Florida officials approve investigational use of genetically modified mosquitoes
The Florida Keys Mosquito Control District voted to approve the use of genetically modified mosquitoes in a trial that will examine whether releasing the mosquitoes in Monroe County will reduce the area’s Aedes aegypti population, according to a press release.
The genetically engineered mosquitoes, referred to as self-limiting Friendly mosquitoes (Oxitec), are male mosquitoes modified to produce offspring that do not survive past the late larval or early pupal stage. A small survey conducted in 2015 showed that most respondents in Monroe County did not support the insect control method; however, residents voted on Nov. 8 to approve its use in the area.
In March, the FDA reviewed an environmental assessment of the self-limiting OX513A mosquito and released a preliminary finding of no significant impact on human health, animal health or the environment. The efficacy of the vector control method was demonstrated in five open field trials in Brazil, Panama and the Cayman Islands. According to the release, there was at least a 90% reduction in the A. aegypti population at the study sites.
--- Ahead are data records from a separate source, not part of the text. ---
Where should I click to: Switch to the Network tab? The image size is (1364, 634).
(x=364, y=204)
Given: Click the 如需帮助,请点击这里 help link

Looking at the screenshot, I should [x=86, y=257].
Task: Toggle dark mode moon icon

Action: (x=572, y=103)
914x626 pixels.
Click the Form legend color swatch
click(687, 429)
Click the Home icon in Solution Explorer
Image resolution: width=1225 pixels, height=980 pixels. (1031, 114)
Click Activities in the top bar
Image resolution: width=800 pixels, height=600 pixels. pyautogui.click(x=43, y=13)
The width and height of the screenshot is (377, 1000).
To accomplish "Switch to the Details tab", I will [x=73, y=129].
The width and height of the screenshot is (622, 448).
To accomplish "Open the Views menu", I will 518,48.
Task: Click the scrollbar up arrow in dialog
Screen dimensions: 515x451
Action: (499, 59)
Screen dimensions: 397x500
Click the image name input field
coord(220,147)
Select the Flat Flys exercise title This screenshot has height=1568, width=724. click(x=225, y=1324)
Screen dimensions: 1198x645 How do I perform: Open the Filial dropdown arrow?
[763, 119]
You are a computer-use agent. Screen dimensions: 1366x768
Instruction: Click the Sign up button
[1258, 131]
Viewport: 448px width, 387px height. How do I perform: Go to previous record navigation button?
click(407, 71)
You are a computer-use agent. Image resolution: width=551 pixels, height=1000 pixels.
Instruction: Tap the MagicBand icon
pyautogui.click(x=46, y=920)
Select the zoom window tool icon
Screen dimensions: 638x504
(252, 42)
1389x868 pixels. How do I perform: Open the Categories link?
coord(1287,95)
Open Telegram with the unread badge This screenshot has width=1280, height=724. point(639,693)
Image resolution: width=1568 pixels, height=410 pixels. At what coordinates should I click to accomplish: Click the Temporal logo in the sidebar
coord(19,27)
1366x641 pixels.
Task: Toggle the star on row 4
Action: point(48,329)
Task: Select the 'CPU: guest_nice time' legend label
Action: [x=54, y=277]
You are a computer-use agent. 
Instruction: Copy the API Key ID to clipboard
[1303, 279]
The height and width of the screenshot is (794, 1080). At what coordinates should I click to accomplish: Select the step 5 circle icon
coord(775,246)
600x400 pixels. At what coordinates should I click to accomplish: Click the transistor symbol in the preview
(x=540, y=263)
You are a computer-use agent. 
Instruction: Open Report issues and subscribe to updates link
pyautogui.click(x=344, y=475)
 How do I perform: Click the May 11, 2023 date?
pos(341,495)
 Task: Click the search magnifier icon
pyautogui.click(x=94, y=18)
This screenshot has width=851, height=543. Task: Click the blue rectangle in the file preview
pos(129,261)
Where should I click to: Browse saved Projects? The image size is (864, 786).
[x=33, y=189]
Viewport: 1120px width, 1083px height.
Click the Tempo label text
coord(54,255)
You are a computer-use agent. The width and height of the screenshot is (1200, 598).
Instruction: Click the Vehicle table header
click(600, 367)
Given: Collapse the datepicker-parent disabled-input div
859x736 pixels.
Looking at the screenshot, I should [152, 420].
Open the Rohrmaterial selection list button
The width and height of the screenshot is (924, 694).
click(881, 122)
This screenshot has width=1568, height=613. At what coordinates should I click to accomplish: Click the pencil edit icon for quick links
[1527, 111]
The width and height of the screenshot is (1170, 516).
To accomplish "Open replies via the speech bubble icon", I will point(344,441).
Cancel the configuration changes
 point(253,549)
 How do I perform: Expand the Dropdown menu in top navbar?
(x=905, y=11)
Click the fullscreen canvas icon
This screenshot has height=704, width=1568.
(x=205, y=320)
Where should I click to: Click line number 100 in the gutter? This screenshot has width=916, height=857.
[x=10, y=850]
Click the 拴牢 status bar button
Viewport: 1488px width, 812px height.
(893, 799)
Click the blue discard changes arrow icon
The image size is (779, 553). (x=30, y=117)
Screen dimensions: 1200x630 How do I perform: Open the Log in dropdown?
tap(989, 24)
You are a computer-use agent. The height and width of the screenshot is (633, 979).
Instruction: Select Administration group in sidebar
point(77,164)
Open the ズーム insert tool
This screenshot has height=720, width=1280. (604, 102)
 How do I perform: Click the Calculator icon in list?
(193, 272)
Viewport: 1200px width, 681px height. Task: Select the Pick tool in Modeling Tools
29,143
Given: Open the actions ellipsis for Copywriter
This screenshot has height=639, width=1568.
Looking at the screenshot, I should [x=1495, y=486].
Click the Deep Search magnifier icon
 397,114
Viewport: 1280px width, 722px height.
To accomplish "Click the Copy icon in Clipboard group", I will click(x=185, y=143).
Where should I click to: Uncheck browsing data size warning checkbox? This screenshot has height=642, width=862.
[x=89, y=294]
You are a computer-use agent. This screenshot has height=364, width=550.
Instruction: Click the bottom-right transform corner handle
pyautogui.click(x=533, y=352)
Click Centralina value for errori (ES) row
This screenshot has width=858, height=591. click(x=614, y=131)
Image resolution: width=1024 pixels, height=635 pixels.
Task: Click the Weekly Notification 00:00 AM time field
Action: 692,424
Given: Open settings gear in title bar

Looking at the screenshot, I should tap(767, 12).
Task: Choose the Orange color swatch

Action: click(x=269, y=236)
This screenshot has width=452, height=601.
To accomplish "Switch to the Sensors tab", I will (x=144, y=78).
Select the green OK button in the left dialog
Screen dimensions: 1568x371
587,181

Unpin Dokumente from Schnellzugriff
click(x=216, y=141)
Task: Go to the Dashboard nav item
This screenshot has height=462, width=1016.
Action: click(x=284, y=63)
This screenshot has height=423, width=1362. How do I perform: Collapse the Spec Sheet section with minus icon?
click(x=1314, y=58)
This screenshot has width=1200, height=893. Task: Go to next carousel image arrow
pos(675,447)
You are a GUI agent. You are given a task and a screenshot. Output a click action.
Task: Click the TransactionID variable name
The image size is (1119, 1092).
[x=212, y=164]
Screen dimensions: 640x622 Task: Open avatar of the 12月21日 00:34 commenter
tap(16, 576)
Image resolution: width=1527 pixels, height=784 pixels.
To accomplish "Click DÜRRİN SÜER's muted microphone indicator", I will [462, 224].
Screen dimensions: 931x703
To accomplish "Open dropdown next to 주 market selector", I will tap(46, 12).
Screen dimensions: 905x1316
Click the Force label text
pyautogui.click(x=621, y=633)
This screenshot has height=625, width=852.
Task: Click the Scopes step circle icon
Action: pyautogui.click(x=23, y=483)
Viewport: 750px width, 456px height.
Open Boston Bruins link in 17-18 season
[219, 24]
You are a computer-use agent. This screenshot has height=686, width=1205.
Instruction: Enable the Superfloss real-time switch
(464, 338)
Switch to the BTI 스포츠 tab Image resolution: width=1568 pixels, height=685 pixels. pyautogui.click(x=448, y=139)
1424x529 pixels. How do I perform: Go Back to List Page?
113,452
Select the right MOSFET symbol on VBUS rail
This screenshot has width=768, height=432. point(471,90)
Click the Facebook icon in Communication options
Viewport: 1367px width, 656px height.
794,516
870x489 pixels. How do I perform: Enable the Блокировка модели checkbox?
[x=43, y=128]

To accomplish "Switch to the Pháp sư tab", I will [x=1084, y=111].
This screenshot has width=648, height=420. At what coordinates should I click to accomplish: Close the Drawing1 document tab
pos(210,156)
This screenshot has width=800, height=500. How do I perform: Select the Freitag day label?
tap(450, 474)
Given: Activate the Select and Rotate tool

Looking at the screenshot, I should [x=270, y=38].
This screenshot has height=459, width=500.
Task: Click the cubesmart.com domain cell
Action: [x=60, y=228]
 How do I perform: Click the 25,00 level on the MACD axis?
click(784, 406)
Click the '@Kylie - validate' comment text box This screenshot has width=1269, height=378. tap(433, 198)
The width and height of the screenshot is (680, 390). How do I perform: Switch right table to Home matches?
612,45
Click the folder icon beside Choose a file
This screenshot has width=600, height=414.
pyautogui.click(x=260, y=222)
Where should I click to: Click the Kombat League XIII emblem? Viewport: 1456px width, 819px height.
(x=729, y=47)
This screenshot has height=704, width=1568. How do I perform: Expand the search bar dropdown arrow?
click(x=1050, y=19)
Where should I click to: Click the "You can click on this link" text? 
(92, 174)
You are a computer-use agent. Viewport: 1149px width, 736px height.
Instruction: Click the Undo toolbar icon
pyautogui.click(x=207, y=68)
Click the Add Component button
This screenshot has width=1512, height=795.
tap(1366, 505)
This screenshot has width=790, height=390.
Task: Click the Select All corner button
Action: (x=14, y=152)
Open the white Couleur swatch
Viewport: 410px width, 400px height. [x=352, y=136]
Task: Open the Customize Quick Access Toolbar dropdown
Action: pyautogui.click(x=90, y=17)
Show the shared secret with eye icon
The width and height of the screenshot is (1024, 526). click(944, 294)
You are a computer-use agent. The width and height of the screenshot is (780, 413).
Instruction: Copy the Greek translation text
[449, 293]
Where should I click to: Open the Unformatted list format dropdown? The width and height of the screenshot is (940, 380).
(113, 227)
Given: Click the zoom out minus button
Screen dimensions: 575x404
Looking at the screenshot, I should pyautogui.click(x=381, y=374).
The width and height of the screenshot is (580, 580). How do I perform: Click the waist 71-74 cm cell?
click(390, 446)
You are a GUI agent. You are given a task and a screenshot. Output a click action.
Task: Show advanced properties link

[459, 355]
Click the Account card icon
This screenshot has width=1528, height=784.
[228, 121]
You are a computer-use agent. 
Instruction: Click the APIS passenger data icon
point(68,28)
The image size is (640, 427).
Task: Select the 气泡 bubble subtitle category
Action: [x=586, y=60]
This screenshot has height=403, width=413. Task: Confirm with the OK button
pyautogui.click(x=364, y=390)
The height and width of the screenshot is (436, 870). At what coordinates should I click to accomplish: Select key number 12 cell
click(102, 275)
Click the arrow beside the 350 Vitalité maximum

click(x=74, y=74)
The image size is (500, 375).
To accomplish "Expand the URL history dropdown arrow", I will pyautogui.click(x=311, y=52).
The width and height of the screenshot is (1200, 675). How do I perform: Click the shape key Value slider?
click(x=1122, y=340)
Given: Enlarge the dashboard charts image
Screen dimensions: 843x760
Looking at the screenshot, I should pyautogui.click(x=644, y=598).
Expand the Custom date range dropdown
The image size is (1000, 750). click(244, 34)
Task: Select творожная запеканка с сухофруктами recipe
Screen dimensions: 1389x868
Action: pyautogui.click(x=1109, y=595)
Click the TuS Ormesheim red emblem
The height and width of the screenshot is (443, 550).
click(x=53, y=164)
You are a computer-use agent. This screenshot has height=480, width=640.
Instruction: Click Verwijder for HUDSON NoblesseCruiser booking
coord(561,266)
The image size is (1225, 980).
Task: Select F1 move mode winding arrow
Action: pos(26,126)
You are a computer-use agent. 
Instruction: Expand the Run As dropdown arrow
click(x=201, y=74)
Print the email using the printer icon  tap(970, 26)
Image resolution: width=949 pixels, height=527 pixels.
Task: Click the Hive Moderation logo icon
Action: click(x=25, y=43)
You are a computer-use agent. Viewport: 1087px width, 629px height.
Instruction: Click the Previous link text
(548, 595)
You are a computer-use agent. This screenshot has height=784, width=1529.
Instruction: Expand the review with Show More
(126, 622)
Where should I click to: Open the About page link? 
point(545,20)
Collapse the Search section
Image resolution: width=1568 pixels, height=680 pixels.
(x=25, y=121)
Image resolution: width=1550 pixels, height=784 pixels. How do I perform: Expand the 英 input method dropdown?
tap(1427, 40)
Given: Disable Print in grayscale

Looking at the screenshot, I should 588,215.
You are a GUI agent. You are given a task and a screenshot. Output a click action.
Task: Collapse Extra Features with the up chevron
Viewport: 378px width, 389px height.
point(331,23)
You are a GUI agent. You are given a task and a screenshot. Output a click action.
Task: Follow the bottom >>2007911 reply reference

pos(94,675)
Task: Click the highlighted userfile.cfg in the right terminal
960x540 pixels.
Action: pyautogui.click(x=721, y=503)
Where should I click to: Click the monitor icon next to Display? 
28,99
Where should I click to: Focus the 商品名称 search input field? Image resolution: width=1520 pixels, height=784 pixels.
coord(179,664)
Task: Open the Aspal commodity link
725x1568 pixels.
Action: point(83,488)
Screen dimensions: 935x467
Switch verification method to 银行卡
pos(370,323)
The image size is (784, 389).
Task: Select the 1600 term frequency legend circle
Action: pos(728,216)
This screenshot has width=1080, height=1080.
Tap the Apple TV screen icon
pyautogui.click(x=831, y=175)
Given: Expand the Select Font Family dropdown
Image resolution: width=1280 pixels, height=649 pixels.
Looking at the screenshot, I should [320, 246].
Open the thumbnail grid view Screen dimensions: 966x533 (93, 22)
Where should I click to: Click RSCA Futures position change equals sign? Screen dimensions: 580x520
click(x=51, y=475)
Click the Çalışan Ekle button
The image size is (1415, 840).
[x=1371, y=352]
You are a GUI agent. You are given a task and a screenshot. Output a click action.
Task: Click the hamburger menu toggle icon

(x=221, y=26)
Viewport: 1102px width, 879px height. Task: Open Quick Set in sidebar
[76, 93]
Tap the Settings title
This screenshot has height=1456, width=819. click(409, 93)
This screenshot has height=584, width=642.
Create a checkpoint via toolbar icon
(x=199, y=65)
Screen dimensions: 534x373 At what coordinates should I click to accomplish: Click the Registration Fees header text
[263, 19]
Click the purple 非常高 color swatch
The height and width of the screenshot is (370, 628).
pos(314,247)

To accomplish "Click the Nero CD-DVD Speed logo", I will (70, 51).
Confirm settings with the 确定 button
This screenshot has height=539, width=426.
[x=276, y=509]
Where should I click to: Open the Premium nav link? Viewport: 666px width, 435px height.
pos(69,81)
The method continues to be used in Piracicaba, Brazil and the Cayman Islands, where most residents support its use.
The next step for the Monroe County trial will involve the Florida Keys Mosquito Control District and Oxitec selecting a site for the investigation.
“Oxitec commends the Board of the Florida Keys Mosquito Control District in this important decision, and we remain very committed to assisting the Florida Keys in their vector control efforts,” Hadyn Parry, CEO of Oxitec, said in the release. “Our solution has repeatedly shown it has significant potential to play a meaningful role in controlling invasive populations of [A. aegypti]. We look forward to working with the Board given the urgent need for better approaches against this harmful vector.”
Disclosure: Parry is an employee of Oxitec.